PENENTUAN PATOTIPE VIRUS NEWCASTLE DISEASE (ND) BERDASARKAN GEN PENYANDI PROTEIN FUSION DENGAN METODE REVERSE TRANSCRIPTASE – POLYMERASE CHAIN REACTION - RESTRICTION FRAGMENT LENGTH POLYMORPHISM
Verawati, Aris Haryanto
2015 | Tesis |Newcastle disease (ND) adalah penyakit infeksius pada unggas yang disebabkan oleh virus dari famili Paramyxoviridae, genus Avulavirus, spesies Avian paramyxovirus serogrup Avian paramyxovirus tipe 1 (APMV-1). Penyakit ini menyebabkan kerugian secara ekonomi yang besar pada peternak. Gejala klinis yang sering dijumpai di lapang adalah gangguan pernapasan, gangguan pencernaan, gangguan saraf, penurunan produksi telur dan berakhir dengan kematian. Meskipun patotipe virus ND dibedakan menjadi velogenik, mesogenik, dan lentogenik, namun gejala klinis yang ditemui seringkali mirip, oleh karena itu pengujian untuk membedakan patotipe virus ND masih sangat dibutuhkan. Patotiping virus ND biasa dilakukan dengan metode DNA sekuensing, namun metode ini mahal, maka pengembangan metode uji patotiping virus ND yang murah, cepat dan akurat harus dikembangkan. Analisa gen dengan metode reverse transcriptase – polymerase chain reaction restriction fragment length polymorphism (RT – PCR RFLP) merupakan salah satu teknik pertama yang secara luas digunakan untuk mendeteksi variasi pada tingkat sekuen DNA. Deteksi RFLP dilakukan dengan membandingkan profil pita- pita yang dihasilkan setelah dilakukan pemotongan oleh enzim restriksi terhadap DNA target. Penelitian ini bertujuan untuk melakukan patotiping virus ND dengan metode RTPCR RFLP dan membandingkan hasilnya dengan metode konvensional. Sampel yang digunakan pada penelitian ini adalah 10 isolat virus ND koleksi BBVet Wates tahun 2012 sampai 2013. Sampel tersebut diamplifikasi dengan pasangan primer 5’ – TTGATGGCAGGCCTCTTGC -3’ , 5’ – GGAGGATGTTGGCAGCATT 3’. Produk RT-PCR sebesar 363 bp kemudian divisualisasi dengan elektroforesis gel agarose 1,5% pada UV transilluminator. Enzim restriksi Hin-fI digunakan untuk memotong produk RT - PCR kemudian dianalisis pola hasil pemotongannya. Fragmen DNA virus ND virulen akan terpotong menjadi dua bagian dengan besar produk PCR 168 bp dan 195 bp, sedangkan virus ND avirulen akan terpotong menjadi tiga bagian dengan besar produk PCR 21 bp, 86 bp, 109 bp, dan 147 bp. diantara 10 sampel virus ND isolat lapang ditemukan 7 sampel yang merupakan virus ND virulen dan 3 sampel adalah virus ND avirulen.
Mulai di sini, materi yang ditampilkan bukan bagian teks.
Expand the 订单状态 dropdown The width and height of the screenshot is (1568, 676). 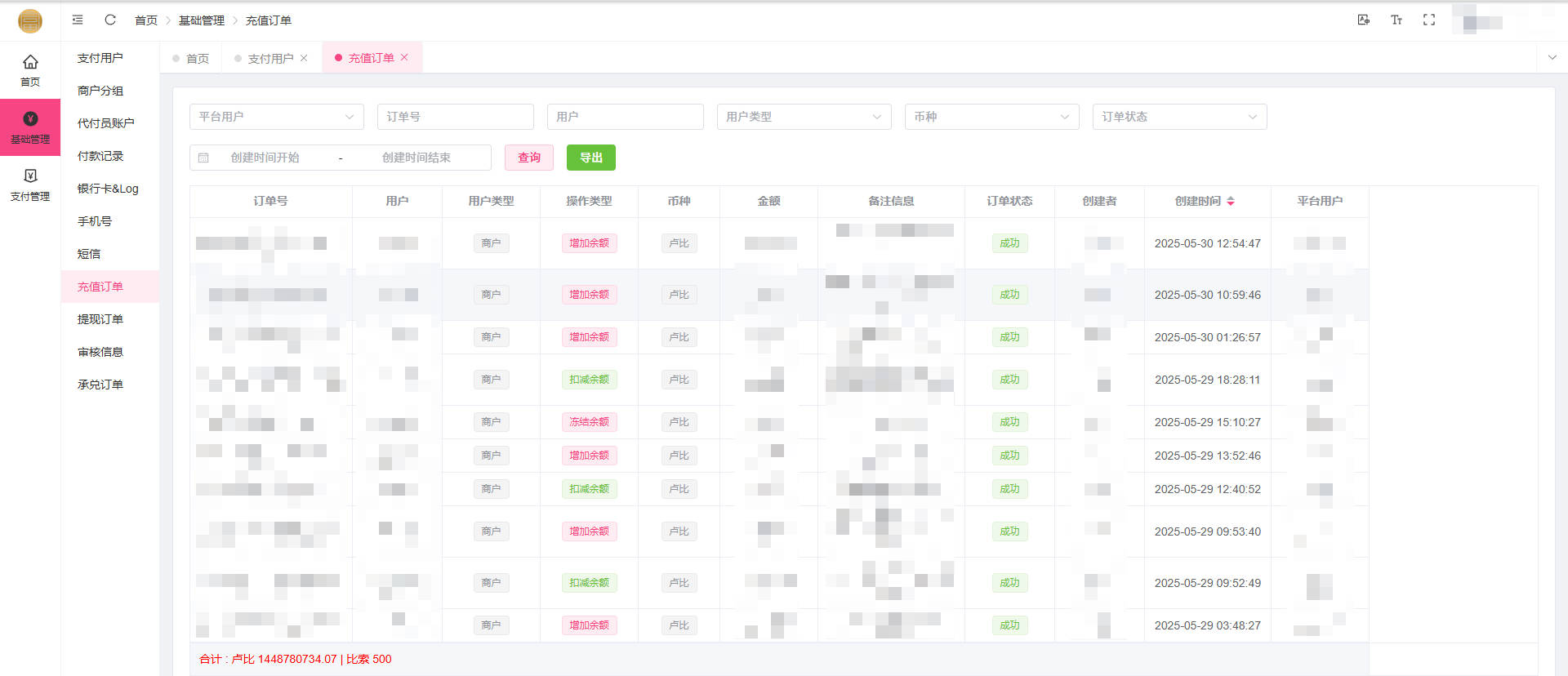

Newcastle disease (ND) is a highly contagious disease of poultry, caused by Newcastle disease virus (NDV), family member of Paramyxoviridae, genus Avulavirus, spesies Avian paramyxovirus serogrup Avian paramyxovirus type 1 (APMV-1). Because this virus is rapidly evolving, pathotyping of the virus is important to evaluate field change, anticipate new outbreaks, and develop adequate control measures. Usually, pathotyping of NDV was performed by coventional method i.e. isolation of the virus and mean death time (MDT) calculation, but it takes few days. The most modern method for pathotyping is DNA sequensing, but it is high cost, so the cheaper, faster, and acurate method was developed. reverse transcriptase – polymerase chain reaction - restriction fragment length polymorphism (RT – PCR RFLP) is choosen because it is the first tehnique to detect the variation of DNA sequen. This is based on the comparation band profile that made after the DNA was restricted by restriction enzyme on DNA target. The purpose of this eksperiment is to pathotype NDV by RT- PCR RFLP dan compare the result with konvensional test. RT – PCR RFLP method in this research uses 10 samples belongs to BBVet Wates from 2012 until 2013. Those samples were amplified by primer 5’ – TTGATGGCAGGCCTCTTGC -3’ , 5’ – GGAGGATGTTGGCAGCATT 3’and then the PCR product in size of 363 bp was visualized by 1,5% agarose gel in UV Transilluminator. Restriction enzyme that used in this research is Hin-fI. This enzyme was used for pathotyping those viruses by analysing the band profile after restriction. DNA fragment of virulen NDV has 2 parting site with 168 bp and 195 bp of PCR product, and avirulen NDV has 3 parting site with 21 bp, 86 bp, 109 bp, and 147 bp of PCR product. Total number of sampels are 10, 7 sampels were virulent ND and 3 sampels were avirulent ND.
Kata Kunci : NDV, (RT – PCR RFLP), enzyme Hin-fI.